Start of Record set
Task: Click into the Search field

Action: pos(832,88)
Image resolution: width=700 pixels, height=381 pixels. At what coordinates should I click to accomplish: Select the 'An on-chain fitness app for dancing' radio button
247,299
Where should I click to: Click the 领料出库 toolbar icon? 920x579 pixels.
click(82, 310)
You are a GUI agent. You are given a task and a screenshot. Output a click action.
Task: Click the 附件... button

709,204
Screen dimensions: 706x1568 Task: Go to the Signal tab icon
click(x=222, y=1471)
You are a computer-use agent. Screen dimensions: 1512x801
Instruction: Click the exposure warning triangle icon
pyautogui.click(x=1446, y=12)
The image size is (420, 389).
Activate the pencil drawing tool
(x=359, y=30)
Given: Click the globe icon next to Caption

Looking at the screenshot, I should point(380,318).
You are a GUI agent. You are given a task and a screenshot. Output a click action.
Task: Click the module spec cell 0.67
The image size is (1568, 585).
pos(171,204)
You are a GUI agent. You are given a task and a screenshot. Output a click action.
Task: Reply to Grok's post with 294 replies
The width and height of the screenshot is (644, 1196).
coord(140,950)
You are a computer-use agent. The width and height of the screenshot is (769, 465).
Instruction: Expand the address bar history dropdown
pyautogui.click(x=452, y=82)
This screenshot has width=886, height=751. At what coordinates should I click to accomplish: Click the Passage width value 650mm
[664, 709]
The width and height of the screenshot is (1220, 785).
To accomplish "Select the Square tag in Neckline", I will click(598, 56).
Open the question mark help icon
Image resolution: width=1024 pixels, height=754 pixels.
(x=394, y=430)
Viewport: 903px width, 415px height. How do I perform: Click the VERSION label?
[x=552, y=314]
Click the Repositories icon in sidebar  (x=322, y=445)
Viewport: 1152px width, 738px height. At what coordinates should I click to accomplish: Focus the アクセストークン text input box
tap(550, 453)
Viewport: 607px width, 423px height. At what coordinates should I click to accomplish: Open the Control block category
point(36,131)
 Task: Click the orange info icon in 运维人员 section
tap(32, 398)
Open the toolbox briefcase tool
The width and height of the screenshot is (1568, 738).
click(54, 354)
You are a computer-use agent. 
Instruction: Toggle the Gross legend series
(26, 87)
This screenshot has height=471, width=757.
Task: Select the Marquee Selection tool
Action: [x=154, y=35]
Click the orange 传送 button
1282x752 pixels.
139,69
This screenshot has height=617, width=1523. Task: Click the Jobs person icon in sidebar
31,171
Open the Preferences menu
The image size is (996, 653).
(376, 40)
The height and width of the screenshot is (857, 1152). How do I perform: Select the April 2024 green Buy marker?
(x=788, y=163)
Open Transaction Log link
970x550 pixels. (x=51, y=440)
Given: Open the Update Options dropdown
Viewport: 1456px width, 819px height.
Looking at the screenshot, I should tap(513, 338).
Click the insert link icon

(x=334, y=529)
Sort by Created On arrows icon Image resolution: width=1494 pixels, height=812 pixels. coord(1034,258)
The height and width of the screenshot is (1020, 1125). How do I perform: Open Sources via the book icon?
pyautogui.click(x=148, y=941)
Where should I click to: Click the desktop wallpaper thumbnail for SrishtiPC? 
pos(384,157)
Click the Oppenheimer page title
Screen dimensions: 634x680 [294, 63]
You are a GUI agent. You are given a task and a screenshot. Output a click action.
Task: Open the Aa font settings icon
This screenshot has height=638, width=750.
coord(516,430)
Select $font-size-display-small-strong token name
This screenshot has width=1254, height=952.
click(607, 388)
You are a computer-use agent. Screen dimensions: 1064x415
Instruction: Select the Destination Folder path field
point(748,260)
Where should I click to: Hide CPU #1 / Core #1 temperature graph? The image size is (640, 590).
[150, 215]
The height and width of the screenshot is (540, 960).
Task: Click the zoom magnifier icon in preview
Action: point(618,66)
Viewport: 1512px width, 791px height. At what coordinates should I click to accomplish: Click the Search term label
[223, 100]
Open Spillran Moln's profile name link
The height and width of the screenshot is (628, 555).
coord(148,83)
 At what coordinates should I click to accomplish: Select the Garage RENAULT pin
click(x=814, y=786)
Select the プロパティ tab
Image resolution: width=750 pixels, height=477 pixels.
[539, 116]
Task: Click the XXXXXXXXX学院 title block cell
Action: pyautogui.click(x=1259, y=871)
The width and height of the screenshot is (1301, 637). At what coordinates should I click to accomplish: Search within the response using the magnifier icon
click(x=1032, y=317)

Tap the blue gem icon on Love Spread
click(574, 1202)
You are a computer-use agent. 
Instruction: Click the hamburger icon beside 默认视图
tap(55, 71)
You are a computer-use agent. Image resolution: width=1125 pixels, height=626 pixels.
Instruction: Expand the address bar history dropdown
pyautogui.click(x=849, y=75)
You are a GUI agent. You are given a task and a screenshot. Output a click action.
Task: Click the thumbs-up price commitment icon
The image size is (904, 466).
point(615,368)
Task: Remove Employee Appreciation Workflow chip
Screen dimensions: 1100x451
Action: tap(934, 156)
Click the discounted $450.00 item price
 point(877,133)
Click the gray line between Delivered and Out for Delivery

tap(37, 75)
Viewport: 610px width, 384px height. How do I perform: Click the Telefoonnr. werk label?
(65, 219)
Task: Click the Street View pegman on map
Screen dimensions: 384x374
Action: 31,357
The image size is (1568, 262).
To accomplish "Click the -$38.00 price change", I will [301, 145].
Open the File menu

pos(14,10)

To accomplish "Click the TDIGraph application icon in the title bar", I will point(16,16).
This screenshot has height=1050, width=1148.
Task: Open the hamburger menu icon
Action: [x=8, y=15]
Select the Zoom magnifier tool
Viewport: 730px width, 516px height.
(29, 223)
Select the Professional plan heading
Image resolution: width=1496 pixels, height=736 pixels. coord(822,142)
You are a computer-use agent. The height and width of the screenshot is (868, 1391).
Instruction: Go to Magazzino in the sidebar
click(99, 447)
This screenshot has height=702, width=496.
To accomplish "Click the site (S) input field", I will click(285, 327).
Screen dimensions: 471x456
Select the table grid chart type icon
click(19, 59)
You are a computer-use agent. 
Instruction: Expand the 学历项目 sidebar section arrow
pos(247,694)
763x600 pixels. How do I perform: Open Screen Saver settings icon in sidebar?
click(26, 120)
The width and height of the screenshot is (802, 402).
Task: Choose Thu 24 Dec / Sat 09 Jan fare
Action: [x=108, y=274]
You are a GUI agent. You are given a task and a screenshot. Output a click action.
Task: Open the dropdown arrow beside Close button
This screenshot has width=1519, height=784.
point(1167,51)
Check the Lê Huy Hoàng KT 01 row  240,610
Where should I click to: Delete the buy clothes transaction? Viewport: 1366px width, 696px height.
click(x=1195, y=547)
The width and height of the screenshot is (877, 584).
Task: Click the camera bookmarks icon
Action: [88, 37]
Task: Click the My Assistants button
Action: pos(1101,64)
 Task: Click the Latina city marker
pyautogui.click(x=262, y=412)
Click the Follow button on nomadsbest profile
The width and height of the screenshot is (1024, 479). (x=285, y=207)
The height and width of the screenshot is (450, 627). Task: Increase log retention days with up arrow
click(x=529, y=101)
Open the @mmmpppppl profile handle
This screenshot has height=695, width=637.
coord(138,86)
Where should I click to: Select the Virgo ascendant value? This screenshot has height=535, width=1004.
End of Record set
> **Task brief**: Can you duplicate the data above line for line, with nothing altered?

> **Expected answer**:
Task: Click into the Search field

Action: pos(832,88)
Image resolution: width=700 pixels, height=381 pixels. At what coordinates should I click to accomplish: Select the 'An on-chain fitness app for dancing' radio button
247,299
Where should I click to: Click the 领料出库 toolbar icon? 920x579 pixels.
click(82, 310)
You are a GUI agent. You are given a task and a screenshot. Output a click action.
Task: Click the 附件... button

709,204
Screen dimensions: 706x1568 Task: Go to the Signal tab icon
click(x=222, y=1471)
You are a computer-use agent. Screen dimensions: 1512x801
Instruction: Click the exposure warning triangle icon
pyautogui.click(x=1446, y=12)
The image size is (420, 389).
Activate the pencil drawing tool
(x=359, y=30)
Given: Click the globe icon next to Caption

Looking at the screenshot, I should point(380,318).
You are a GUI agent. You are given a task and a screenshot. Output a click action.
Task: Click the module spec cell 0.67
The image size is (1568, 585).
pos(171,204)
You are a GUI agent. You are given a task and a screenshot. Output a click action.
Task: Reply to Grok's post with 294 replies
The width and height of the screenshot is (644, 1196).
coord(140,950)
You are a computer-use agent. The width and height of the screenshot is (769, 465).
Instruction: Expand the address bar history dropdown
pyautogui.click(x=452, y=82)
This screenshot has width=886, height=751. At what coordinates should I click to accomplish: Click the Passage width value 650mm
[664, 709]
The width and height of the screenshot is (1220, 785).
To accomplish "Select the Square tag in Neckline", I will click(598, 56).
Open the question mark help icon
Image resolution: width=1024 pixels, height=754 pixels.
(x=394, y=430)
Viewport: 903px width, 415px height. How do I perform: Click the VERSION label?
[x=552, y=314]
Click the Repositories icon in sidebar  (x=322, y=445)
Viewport: 1152px width, 738px height. At what coordinates should I click to accomplish: Focus the アクセストークン text input box
tap(550, 453)
Viewport: 607px width, 423px height. At what coordinates should I click to accomplish: Open the Control block category
point(36,131)
 Task: Click the orange info icon in 运维人员 section
tap(32, 398)
Open the toolbox briefcase tool
The width and height of the screenshot is (1568, 738).
click(54, 354)
You are a computer-use agent. 
Instruction: Toggle the Gross legend series
(26, 87)
This screenshot has height=471, width=757.
Task: Select the Marquee Selection tool
Action: [x=154, y=35]
Click the orange 传送 button
1282x752 pixels.
139,69
This screenshot has height=617, width=1523. Task: Click the Jobs person icon in sidebar
31,171
Open the Preferences menu
The image size is (996, 653).
(376, 40)
The height and width of the screenshot is (857, 1152). How do I perform: Select the April 2024 green Buy marker?
(x=788, y=163)
Open Transaction Log link
970x550 pixels. (x=51, y=440)
Given: Open the Update Options dropdown
Viewport: 1456px width, 819px height.
Looking at the screenshot, I should tap(513, 338).
Click the insert link icon

(x=334, y=529)
Sort by Created On arrows icon Image resolution: width=1494 pixels, height=812 pixels. coord(1034,258)
The height and width of the screenshot is (1020, 1125). How do I perform: Open Sources via the book icon?
pyautogui.click(x=148, y=941)
Where should I click to: Click the desktop wallpaper thumbnail for SrishtiPC? 
pos(384,157)
Click the Oppenheimer page title
Screen dimensions: 634x680 [294, 63]
You are a GUI agent. You are given a task and a screenshot. Output a click action.
Task: Open the Aa font settings icon
This screenshot has height=638, width=750.
coord(516,430)
Select $font-size-display-small-strong token name
This screenshot has width=1254, height=952.
click(607, 388)
You are a computer-use agent. Screen dimensions: 1064x415
Instruction: Select the Destination Folder path field
point(748,260)
Where should I click to: Hide CPU #1 / Core #1 temperature graph? The image size is (640, 590).
[150, 215]
The height and width of the screenshot is (540, 960).
Task: Click the zoom magnifier icon in preview
Action: point(618,66)
Viewport: 1512px width, 791px height. At what coordinates should I click to accomplish: Click the Search term label
[223, 100]
Open Spillran Moln's profile name link
The height and width of the screenshot is (628, 555).
coord(148,83)
 At what coordinates should I click to accomplish: Select the Garage RENAULT pin
click(x=814, y=786)
Select the プロパティ tab
Image resolution: width=750 pixels, height=477 pixels.
[539, 116]
Task: Click the XXXXXXXXX学院 title block cell
Action: pyautogui.click(x=1259, y=871)
The width and height of the screenshot is (1301, 637). At what coordinates should I click to accomplish: Search within the response using the magnifier icon
click(x=1032, y=317)

Tap the blue gem icon on Love Spread
click(574, 1202)
You are a computer-use agent. 
Instruction: Click the hamburger icon beside 默认视图
tap(55, 71)
You are a computer-use agent. Image resolution: width=1125 pixels, height=626 pixels.
Instruction: Expand the address bar history dropdown
pyautogui.click(x=849, y=75)
You are a GUI agent. You are given a task and a screenshot. Output a click action.
Task: Click the thumbs-up price commitment icon
The image size is (904, 466).
point(615,368)
Task: Remove Employee Appreciation Workflow chip
Screen dimensions: 1100x451
Action: tap(934, 156)
Click the discounted $450.00 item price
 point(877,133)
Click the gray line between Delivered and Out for Delivery

tap(37, 75)
Viewport: 610px width, 384px height. How do I perform: Click the Telefoonnr. werk label?
(65, 219)
Task: Click the Street View pegman on map
Screen dimensions: 384x374
Action: 31,357
The image size is (1568, 262).
To accomplish "Click the -$38.00 price change", I will [301, 145].
Open the File menu

pos(14,10)

To accomplish "Click the TDIGraph application icon in the title bar", I will point(16,16).
This screenshot has height=1050, width=1148.
Task: Open the hamburger menu icon
Action: [x=8, y=15]
Select the Zoom magnifier tool
Viewport: 730px width, 516px height.
(29, 223)
Select the Professional plan heading
Image resolution: width=1496 pixels, height=736 pixels. coord(822,142)
You are a computer-use agent. The height and width of the screenshot is (868, 1391).
Instruction: Go to Magazzino in the sidebar
click(99, 447)
This screenshot has height=702, width=496.
To accomplish "Click the site (S) input field", I will click(285, 327).
Screen dimensions: 471x456
Select the table grid chart type icon
click(19, 59)
You are a computer-use agent. 
Instruction: Expand the 学历项目 sidebar section arrow
pos(247,694)
763x600 pixels. How do I perform: Open Screen Saver settings icon in sidebar?
click(26, 120)
The width and height of the screenshot is (802, 402).
Task: Choose Thu 24 Dec / Sat 09 Jan fare
Action: [x=108, y=274]
You are a GUI agent. You are given a task and a screenshot. Output a click action.
Task: Open the dropdown arrow beside Close button
This screenshot has width=1519, height=784.
point(1167,51)
Check the Lê Huy Hoàng KT 01 row  240,610
Where should I click to: Delete the buy clothes transaction? Viewport: 1366px width, 696px height.
click(x=1195, y=547)
The width and height of the screenshot is (877, 584).
Task: Click the camera bookmarks icon
Action: [88, 37]
Task: Click the My Assistants button
Action: pos(1101,64)
 Task: Click the Latina city marker
pyautogui.click(x=262, y=412)
Click the Follow button on nomadsbest profile
The width and height of the screenshot is (1024, 479). (x=285, y=207)
The height and width of the screenshot is (450, 627). Task: Increase log retention days with up arrow
click(x=529, y=101)
Open the @mmmpppppl profile handle
This screenshot has height=695, width=637.
coord(138,86)
Where should I click to: Select the Virgo ascendant value? This screenshot has height=535, width=1004.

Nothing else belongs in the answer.